| 弁栄上人は
「念仏を沢山していきますと、だんだん心が霊化(れいか)(清くなること)されて、黄金(こがね)、白銀(しろがね)、摩尼(まに)真珠(しんじゅ)などの七つの宝でできた、たからづくしの、きれいな高殿(たかどの)が、み光を放ち、また八つの功徳のある池に、透き通った水、美しい花の咲き匂うてあるのが拝めます」
とお示し下さっておられます。
ちなみに、弁栄上人は毎日何万辺もお念仏を称えられ、極楽を拝むこと常であったと言われておられます。
曼荼羅図-八功徳池
現代人は科学の進歩などにより、すべてをその技術で計算し、作り上げられた物の世界で生き、第三者的な目で実在していない物は信じません。しかし弁栄聖者は、かの親鸞上人がそうであったように、法然上人のお言葉「ただ一向(いっこう)に念仏すべし」の言葉を「信じて疑わない心」で念仏を称えたればこそ、極楽を拝むことができたのです。
「人の生き方の正しい在り方、行うべき良い事」を、いくら聞いても、それを信じる心が持てなければいけません。
信じたからと言っても、それを実行しなければ、聞いたことにも信じたことにもなりません」ただ一向に念仏すべしです。

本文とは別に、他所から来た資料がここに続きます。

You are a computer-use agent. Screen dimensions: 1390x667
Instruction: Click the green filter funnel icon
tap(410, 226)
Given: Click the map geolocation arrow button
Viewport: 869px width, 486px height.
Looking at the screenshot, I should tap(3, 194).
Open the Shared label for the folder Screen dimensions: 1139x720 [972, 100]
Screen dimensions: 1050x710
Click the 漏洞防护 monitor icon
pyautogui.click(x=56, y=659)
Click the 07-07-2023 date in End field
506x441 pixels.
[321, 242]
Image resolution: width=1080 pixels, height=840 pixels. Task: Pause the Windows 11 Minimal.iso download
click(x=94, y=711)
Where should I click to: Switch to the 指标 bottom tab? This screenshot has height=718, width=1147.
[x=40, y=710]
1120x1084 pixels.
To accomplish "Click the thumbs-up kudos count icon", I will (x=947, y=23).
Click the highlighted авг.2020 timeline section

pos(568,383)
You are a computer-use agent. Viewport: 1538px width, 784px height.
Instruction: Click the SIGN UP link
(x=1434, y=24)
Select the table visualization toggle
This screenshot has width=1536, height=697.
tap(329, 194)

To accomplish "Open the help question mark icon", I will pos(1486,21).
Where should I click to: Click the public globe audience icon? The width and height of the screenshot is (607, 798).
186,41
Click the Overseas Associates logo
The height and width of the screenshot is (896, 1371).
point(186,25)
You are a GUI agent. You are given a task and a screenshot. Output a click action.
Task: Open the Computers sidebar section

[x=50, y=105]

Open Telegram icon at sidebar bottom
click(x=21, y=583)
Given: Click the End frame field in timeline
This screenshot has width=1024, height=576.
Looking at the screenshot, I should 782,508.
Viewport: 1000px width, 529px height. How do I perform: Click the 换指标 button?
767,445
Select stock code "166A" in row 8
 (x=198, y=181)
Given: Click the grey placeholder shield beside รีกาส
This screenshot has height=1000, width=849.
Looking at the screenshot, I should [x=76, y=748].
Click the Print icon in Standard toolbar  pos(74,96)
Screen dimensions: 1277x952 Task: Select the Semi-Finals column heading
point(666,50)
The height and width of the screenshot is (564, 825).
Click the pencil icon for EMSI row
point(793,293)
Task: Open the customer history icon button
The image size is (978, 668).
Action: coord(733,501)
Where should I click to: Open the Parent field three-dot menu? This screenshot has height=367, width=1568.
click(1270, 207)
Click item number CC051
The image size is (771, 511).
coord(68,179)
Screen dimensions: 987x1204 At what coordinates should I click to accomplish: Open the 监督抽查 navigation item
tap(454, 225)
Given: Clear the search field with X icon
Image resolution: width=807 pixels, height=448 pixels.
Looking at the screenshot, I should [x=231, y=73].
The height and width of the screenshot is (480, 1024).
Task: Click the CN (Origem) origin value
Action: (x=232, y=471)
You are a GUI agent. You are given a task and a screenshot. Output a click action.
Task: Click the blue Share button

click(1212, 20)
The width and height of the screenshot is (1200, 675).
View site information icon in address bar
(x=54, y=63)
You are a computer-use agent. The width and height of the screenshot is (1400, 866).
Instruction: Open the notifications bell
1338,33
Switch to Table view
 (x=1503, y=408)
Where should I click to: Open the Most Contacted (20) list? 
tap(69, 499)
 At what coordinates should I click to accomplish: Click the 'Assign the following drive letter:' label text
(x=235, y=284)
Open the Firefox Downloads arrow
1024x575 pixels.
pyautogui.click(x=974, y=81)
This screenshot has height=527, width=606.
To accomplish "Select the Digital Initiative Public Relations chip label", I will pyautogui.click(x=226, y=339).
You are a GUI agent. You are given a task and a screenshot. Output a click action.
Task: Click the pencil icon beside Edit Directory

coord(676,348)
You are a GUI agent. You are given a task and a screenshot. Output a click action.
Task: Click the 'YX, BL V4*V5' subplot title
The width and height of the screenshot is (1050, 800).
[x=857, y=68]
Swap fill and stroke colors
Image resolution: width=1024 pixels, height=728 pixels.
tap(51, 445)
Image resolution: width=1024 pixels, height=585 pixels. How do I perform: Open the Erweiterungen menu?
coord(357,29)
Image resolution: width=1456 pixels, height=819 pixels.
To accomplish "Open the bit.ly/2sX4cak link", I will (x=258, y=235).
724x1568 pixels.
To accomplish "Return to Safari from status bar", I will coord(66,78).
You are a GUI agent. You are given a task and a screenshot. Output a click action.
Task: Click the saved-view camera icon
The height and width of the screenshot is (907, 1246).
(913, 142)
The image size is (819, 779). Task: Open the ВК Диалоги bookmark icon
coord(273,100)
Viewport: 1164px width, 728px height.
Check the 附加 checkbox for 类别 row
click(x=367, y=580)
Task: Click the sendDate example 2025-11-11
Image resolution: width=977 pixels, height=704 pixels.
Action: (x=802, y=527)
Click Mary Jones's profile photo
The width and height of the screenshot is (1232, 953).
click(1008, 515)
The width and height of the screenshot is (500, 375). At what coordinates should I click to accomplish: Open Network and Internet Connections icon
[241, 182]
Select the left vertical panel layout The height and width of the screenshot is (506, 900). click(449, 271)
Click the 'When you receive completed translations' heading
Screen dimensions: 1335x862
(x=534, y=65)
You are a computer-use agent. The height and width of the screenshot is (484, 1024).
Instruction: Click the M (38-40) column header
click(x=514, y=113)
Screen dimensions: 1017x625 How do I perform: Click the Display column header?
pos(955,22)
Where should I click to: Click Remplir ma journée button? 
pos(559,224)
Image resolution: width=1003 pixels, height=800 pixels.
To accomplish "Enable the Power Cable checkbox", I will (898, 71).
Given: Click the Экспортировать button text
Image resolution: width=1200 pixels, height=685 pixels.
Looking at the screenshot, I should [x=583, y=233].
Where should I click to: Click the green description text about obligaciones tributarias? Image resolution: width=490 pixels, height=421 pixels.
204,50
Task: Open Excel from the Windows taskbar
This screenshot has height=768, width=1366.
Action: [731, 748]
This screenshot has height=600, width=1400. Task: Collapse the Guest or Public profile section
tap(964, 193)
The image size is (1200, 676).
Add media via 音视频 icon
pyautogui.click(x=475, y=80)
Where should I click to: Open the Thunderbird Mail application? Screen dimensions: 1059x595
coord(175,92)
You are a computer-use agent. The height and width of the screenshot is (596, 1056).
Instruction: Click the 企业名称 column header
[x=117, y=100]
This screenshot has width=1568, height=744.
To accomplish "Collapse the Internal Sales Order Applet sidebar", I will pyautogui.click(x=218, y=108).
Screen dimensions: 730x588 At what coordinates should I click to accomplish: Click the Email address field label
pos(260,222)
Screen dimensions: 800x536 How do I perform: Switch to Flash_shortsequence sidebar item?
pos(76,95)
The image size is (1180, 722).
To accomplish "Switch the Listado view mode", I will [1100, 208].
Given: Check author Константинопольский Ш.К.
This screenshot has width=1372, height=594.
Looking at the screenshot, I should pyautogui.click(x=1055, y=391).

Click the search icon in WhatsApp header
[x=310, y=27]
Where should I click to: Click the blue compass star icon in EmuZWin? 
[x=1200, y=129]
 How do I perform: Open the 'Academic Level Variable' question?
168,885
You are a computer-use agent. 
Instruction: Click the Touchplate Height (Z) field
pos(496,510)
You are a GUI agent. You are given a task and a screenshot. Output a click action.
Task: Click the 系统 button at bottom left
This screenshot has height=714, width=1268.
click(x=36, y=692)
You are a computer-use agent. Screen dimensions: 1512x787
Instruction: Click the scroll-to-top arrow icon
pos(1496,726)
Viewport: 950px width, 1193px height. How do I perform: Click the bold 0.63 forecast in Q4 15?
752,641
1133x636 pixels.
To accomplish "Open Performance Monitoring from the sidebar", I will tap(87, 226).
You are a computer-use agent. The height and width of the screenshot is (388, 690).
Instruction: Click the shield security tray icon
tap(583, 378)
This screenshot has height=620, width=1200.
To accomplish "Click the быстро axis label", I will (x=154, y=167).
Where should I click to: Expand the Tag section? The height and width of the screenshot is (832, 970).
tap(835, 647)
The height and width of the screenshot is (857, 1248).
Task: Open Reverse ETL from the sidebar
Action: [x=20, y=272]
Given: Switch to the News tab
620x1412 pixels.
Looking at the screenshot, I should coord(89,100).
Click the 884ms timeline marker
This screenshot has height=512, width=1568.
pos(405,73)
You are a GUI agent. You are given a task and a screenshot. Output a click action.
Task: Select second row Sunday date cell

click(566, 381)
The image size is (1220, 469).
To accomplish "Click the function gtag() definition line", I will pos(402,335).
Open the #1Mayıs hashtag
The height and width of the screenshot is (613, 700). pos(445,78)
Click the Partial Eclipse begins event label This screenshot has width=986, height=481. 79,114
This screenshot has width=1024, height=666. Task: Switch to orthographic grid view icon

ほら!八功徳の池に念仏の池に念仏の行者が次々とお生まれになっておられますよ。
注:楼閣は文中の高殿を指します曼荼羅図の高く築き上げられた宮殿を指します。
八功徳池の阿弥陀経図会では蓮の花が開いている様子、当麻曼荼羅図では念仏の行者(念仏する人々)が八功徳池に生まれ変わる(往生おうじょう)する様子が描かれてます。